Ø Permitted activities during the Extended Lockdown Period:
Apart from health services, agricultural and related activities, fisheries, plantations, animal husbandry, financial sector, public utilities, social sector, supply of essential activities, etc., the following establishments and industries have been permitted to operate during the Extended Lockdown Period:
a) Commercial and private establishments: (i) Print and electronic media including broadcasting; (ii) DTH and cable services; (iii) IT and IT enabled Services, with up to 50% strength; (iv) data and call centres for government activities only; (v) government approved Common Service Centres (CSCs) at gram panchayat level (v) courier services; (vi) cold storage and warehousing services, including at ports, airports, railway stations, container depots, individual units and other links in the logistics chain; (vii) private security services and facilities management services for maintenance and upkeep of office and residential complexes; (viii) hotels, homestays, lodges and motels, which are accommodating tourists and persons stranded due to lockdown, medical and emergency staff, air and sea crew; (ix) establishments used/ earmarked for quarantine facilities; and (x) services provided by self-employed persons, e.g., electrician, IT repairs, plumbers, motor mechanics, and carpenters.

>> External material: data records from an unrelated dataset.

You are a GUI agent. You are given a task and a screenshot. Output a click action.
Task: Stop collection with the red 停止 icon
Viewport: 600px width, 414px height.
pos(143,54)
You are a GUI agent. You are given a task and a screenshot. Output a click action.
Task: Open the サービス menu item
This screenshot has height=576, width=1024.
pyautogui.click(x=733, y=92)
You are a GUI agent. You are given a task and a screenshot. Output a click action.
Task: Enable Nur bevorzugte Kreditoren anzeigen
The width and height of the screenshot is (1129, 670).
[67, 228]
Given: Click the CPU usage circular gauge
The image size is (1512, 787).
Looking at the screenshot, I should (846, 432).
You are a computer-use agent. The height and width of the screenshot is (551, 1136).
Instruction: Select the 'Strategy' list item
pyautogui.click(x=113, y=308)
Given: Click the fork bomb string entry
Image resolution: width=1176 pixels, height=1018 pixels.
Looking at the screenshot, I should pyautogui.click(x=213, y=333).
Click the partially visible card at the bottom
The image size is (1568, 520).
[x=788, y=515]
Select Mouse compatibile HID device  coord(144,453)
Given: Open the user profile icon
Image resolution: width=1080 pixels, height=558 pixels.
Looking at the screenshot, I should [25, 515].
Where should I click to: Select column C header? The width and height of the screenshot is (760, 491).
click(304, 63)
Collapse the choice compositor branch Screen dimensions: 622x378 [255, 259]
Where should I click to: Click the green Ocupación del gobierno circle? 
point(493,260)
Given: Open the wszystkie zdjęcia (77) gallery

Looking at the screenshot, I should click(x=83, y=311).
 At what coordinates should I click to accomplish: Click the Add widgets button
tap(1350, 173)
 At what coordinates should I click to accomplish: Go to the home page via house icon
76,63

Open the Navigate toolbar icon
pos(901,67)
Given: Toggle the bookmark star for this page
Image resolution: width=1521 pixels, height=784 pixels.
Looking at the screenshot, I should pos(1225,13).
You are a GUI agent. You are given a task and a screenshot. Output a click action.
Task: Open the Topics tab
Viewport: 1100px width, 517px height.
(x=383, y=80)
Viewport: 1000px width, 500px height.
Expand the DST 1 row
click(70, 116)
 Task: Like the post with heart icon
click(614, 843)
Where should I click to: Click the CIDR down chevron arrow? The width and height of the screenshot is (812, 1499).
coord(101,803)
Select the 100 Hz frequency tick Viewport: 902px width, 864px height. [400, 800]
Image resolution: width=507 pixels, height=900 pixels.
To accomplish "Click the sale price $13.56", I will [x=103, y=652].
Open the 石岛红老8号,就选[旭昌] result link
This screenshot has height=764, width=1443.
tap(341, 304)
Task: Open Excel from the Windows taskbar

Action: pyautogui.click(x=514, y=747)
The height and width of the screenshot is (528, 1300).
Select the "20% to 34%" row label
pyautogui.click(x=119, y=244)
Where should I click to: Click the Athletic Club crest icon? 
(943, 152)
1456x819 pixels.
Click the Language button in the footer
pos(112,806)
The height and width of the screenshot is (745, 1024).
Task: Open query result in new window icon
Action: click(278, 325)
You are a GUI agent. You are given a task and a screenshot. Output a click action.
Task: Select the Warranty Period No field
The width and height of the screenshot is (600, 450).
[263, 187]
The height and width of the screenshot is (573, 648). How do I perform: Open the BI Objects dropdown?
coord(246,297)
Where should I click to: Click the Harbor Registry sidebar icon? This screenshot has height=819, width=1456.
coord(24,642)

b) Industries / Industrial establishments: (i) Industries operating in rural areas, i.e., outside the limits of municipal corporations and municipalities; (ii) manufacturing and other industrial establishments with access control in Special Economic Zones (SEZs) and Export Oriented Units (EOUs), industrial estates, and industrial townships. These establishments shall make arrangements for stay of workers within their premises as far as possible and/ or adjacent buildings and the transportation of workers to work place shall be arranged by the employers in dedicated transport by ensuring social distancing); (iii) manufacturing units of essential goods, including drugs, pharmaceuticals, medical devices, their raw material and intermediates; (iv) food processing industries in rural areas; (v) production units, which require continuous process, and their supply chain; (vi) manufacturing of IT hardware; (vii) coal production, mines and mineral production, their transportation, supply of explosives and activities incidental to mining operations; (viii) manufacturing units of packaging material; (ix) jute industries with staggered shifts and social distancing; (x) oil and gas exploration/ refinery; and (xi) brick kilns in rural areas.
For a detailed analysis of ‘what has changed’ as far as Extended Lockdown Order is concerned, please see our ERGO dated 16 April 2020.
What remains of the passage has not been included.